Re: Basic modeling question

Posted by Alexis Rolland <al...@ubisoft.com>.

Not sure if it’s optimal compared to what James proposes, but I would have simply made the weekly and monthly rollup tasks as downstream tasks of the daily log ingestion tasks they depend on. Then I would have used trigger rules ‘all_done’ to ensure those rollup tasks start when their parent tasks are completed.

https://airflow.incubator.apache.org/concepts.html#trigger-rules

(daily log ingestion) > (daily rollup)
(daily log ingestion) > (weekly rollup + TriggerRule.all_done)
(daily log ingestion) > (monthly rollup + TriggerRule.all_done)

Cheers

Alexis

On 9 Aug 2018, at 02:57, James Meickle <jm...@quantopian.com.INVALID>> wrote:

It sounds like you want something like this?

root_operator = DummyOperator()

def offset_operator(i):
 my_sql_query = "SELECT * FROM {{{{ds_add(execution_date, {offset})
}}}};".format(offset=i)
 sql_operator = SQLOperator(task_id="offset_by_{}".format(i)",
query=my_sql_query)
 return sql_operator

offset_operators = list(offset_operator(i) for i in range(7))
root_operator >> offset_operators

# Daily just waits on today, no offset
do_daily_work = DummyOperator()
offset_operators[0] >> do_daily_work

# Weekly waits on today AND the six prior offsets
do_weekly_work = DummyOperator()
offset_operators >> do_weekly_work

IOW, every day you wait for that day's data to be available, and then run
the daily job; you also wait for the previous six days data to be
available, and when it is, run the weekly job.

n.b. - if you do it this way you will have up to 7 tasks polling the "same"
data point, which is slightly wasteful.
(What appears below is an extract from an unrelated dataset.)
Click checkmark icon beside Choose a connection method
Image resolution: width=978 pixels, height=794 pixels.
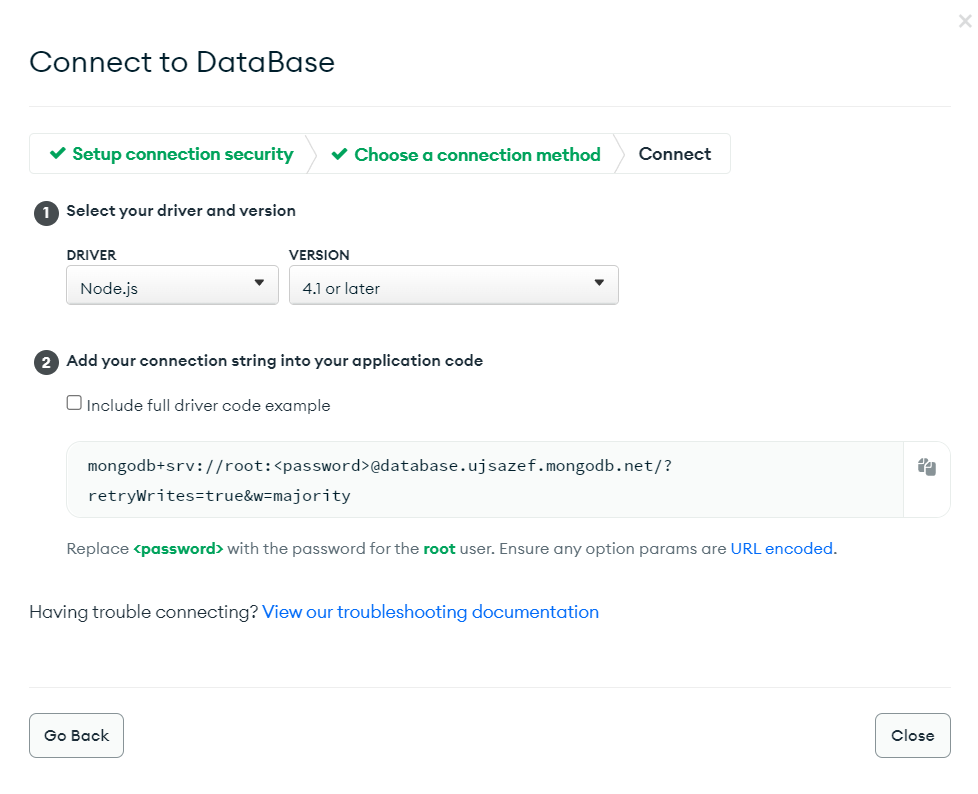339,154
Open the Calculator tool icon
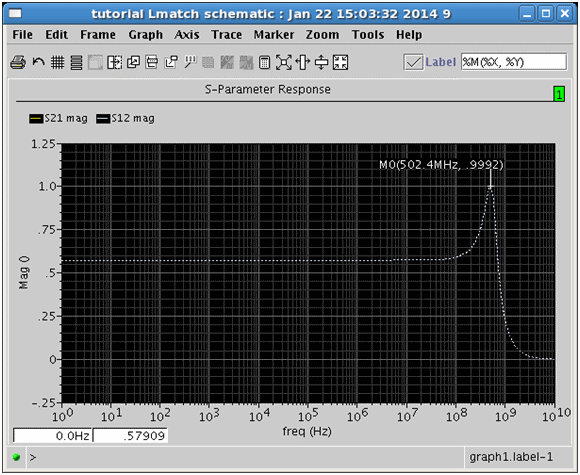The height and width of the screenshot is (475, 580). (264, 62)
But it's also not much code or
mental effort to write it this way.

On Wed, Aug 8, 2018 at 2:44 PM Gabriel Silk <gs...@dropbox.com.invalid>>
wrote:

My main concern is how to express the fact that the weekly rollup depends
on the previous 7 days worth of data, and ensure that it does not run until
the tasks that generate those 7 days of data have run, assuming that tasks
can run non-sequentially.

It's easy enough when you have the following situation:

(daily log ingestion) <-- (daily rollup)

In any given DAG run, you are guaranteed to have the data needed for (daily
rollup), because the dependency that generated its data just ran.
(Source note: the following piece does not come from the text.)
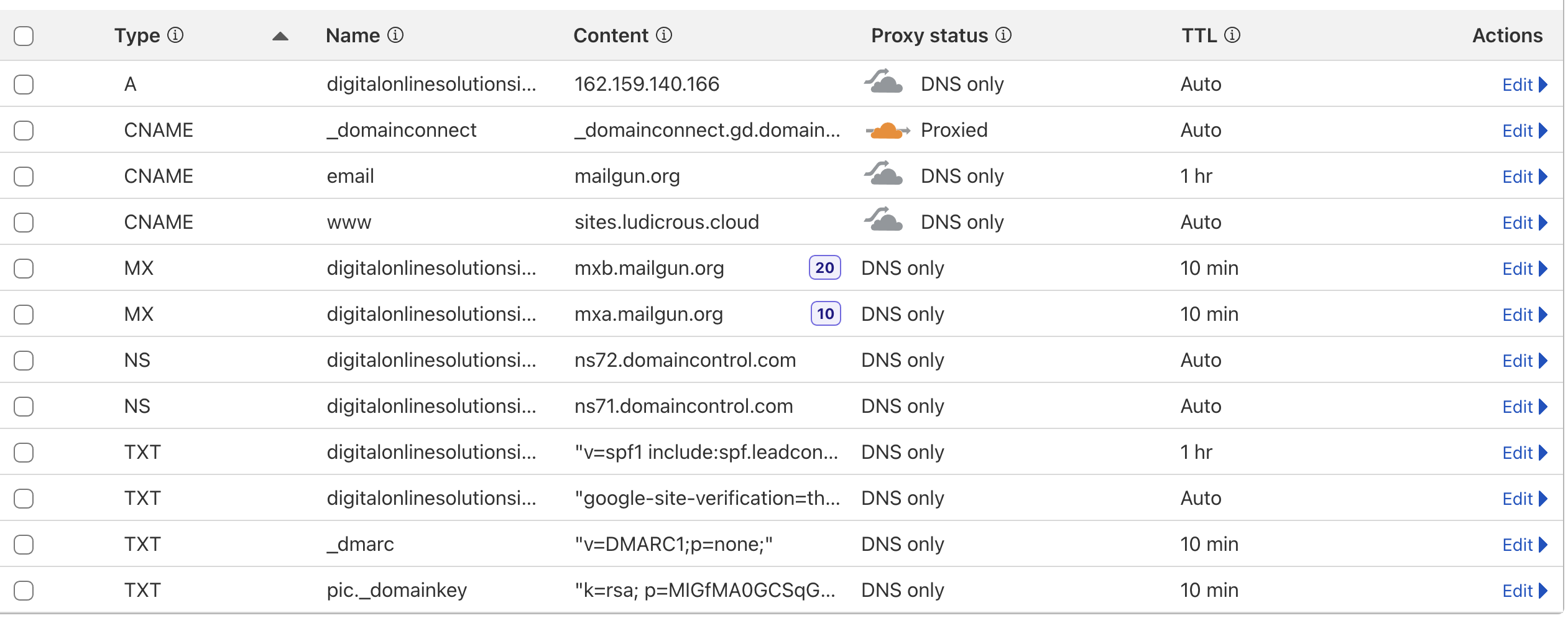Click the Content column header

[x=611, y=35]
But I'm not sure how best to model it when you have all of the following:

(daily log ingestion) <-- (daily rollup)
(daily log ingestion) <-- (weekly rollup)
(daily log ingestion) <-- (monthly rollup)



On Wed, Aug 8, 2018 at 11:29 AM, Taylor Edmiston <te...@gmail.com>>
wrote:

Gabriel -

Ah, I missed your earlier comment about weekly/monthly rollups also being
on a daily cadence.  So is your concern e.g., more about reducing the
redundant process of the weekly rollup tasks for the days of that range
that already processed in the previous DAG run(s)?  Or mainly about the
dependency of not executing the first weekly at all until the first 7
daily
rollups worth of data have built up?

*Taylor Edmiston*
Blog <https://blog.tedmiston.com/> | CV
<https://stackoverflow.com/cv/taylor> | LinkedIn
<https://www.linkedin.com/in/tedmiston/> | AngelList
<https://angel.co/taylor> | Stack Overflow
<https://stackoverflow.com/users/149428/taylor-edmiston>


On Wed, Aug 8, 2018 at 2:14 PM, James Meickle <jm...@quantopian.com>.
invalid> wrote:

If you want to run (daily, rolling weekly, rolling monthly) backups on
a
daily basis, and they're mostly the same but have some additional
dependencies, you can write a DAG factory method, which you call three
times. Certain nodes only get added to the longer-than-daily backups.

On Wed, Aug 8, 2018 at 2:03 PM Gabriel Silk <gs...@dropbox.com.invalid>

wrote:

Thanks Andy and Taylor for the suggestions --

I see how that would work for the case where you want a weekly rollup
that
runs on a weekly cadence.

But what about a rolling weekly or monthly rollup that runs each day?

On Wed, Aug 8, 2018 at 11:00 AM, Andy Cooper <
andy.cooper@astronomer.io<ma...@astronomer.io>>
wrote:

To expand on Taylor's idea

I recently wrote a ScheduleBlackoutSensor that would allow you to
prevent a
task from running if it meets the criteria provided. It accepts an
array
of
args for any number of the criteria so you could leverage this
sensor
to
provide "blackout" runs for a range of days of the week.

https://github.com/apache/incubator-airflow/pull/3702/files

For example,

task = ScheduleBlackoutSensor(day_of_week=[0,1,2,3,4,5], dag=dag)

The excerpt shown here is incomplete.